> _Alıştırma amacı_:
Aşağıdaki okul yolu yazısında "Birkaç gün önce" ifadesinden "olan bu idi." ifadesine kadar uzanan kısmı, "dört kilometre" yerine "beş kilometre" koyarak yeniden yazın.

> _Verilen metin_:
Dertlere derman bulunması için illaki yayın yapılması mı gerekiyor?

Abone Ol

Birkaç gün önce televizyon haberlerine göz gezdirirken Bingöl’ün Karlıova İlçesi’ne bağlı Kaynarpınar Köyü’ndeki Aktaş Mezrası’nda oturan bir ailenin okula giden iki çocuğu ve o ailenin dramı karşısında suçlu benmişim gibi üzülmüştüm. Bir baba, bulundukları yere servis gelemediği için iki çocuğunu okula yetiştirebilme gayretiyle her gün sular seller akan derelerle engebeli ve tehlikeli tepeler aşarak dört kilometre yolu kat etmek zorundaydı. Gerçi özellikle Doğu ve Güneydoğu Anadolu’da, hatta Karadeniz Bölgesi’nin bazı yerlerinde buna benzer pek çok örneğin yaşandığını bilip zaman zaman hepsine üzülüyor olsak da gündemde olan bu idi.

> _Veri bloğu_:
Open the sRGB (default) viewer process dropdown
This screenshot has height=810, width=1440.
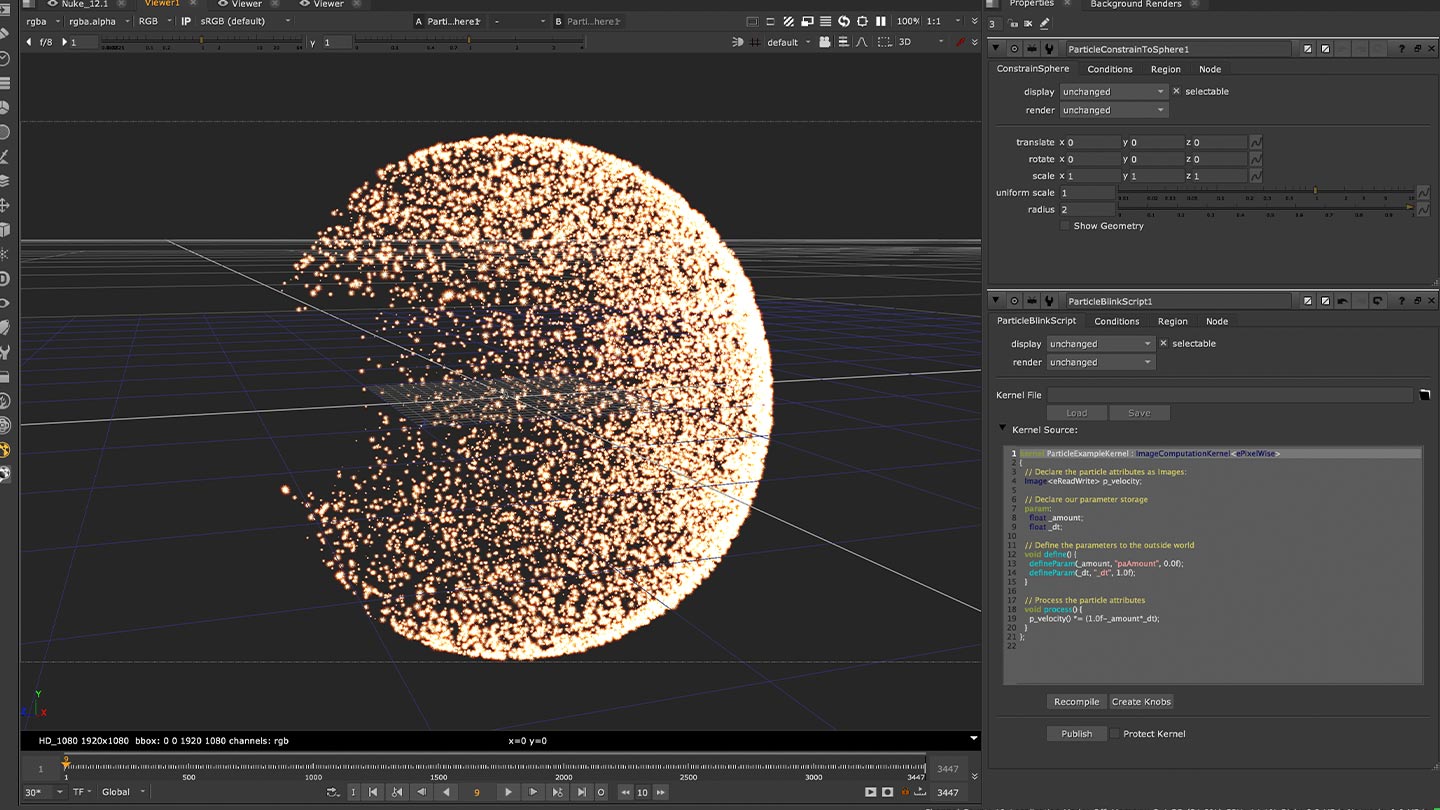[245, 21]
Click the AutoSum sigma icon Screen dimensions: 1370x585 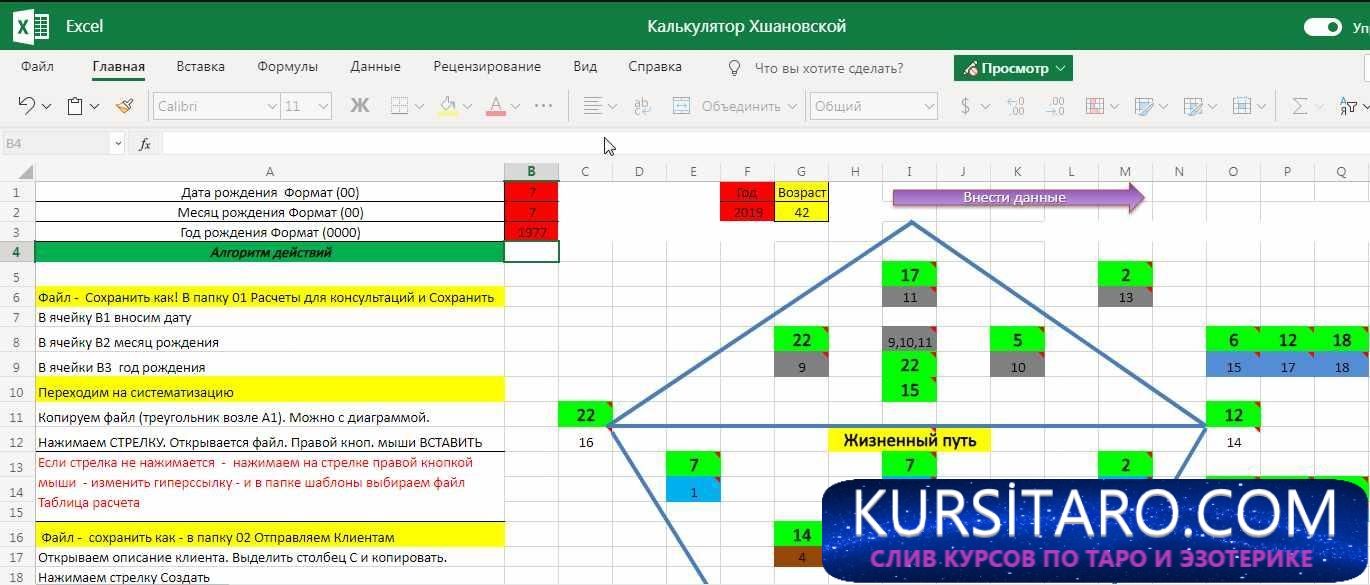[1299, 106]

> _Eksiksiz cevap_:
Birkaç gün önce televizyon haberlerine göz gezdirirken Bingöl’ün Karlıova İlçesi’ne bağlı Kaynarpınar Köyü’ndeki Aktaş Mezrası’nda oturan bir ailenin okula giden iki çocuğu ve o ailenin dramı karşısında suçlu benmişim gibi üzülmüştüm. Bir baba, bulundukları yere servis gelemediği için iki çocuğunu okula yetiştirebilme gayretiyle her gün sular seller akan derelerle engebeli ve tehlikeli tepeler aşarak beş kilometre yolu kat etmek zorundaydı. Gerçi özellikle Doğu ve Güneydoğu Anadolu’da, hatta Karadeniz Bölgesi’nin bazı yerlerinde buna benzer pek çok örneğin yaşandığını bilip zaman zaman hepsine üzülüyor olsak da gündemde olan bu idi.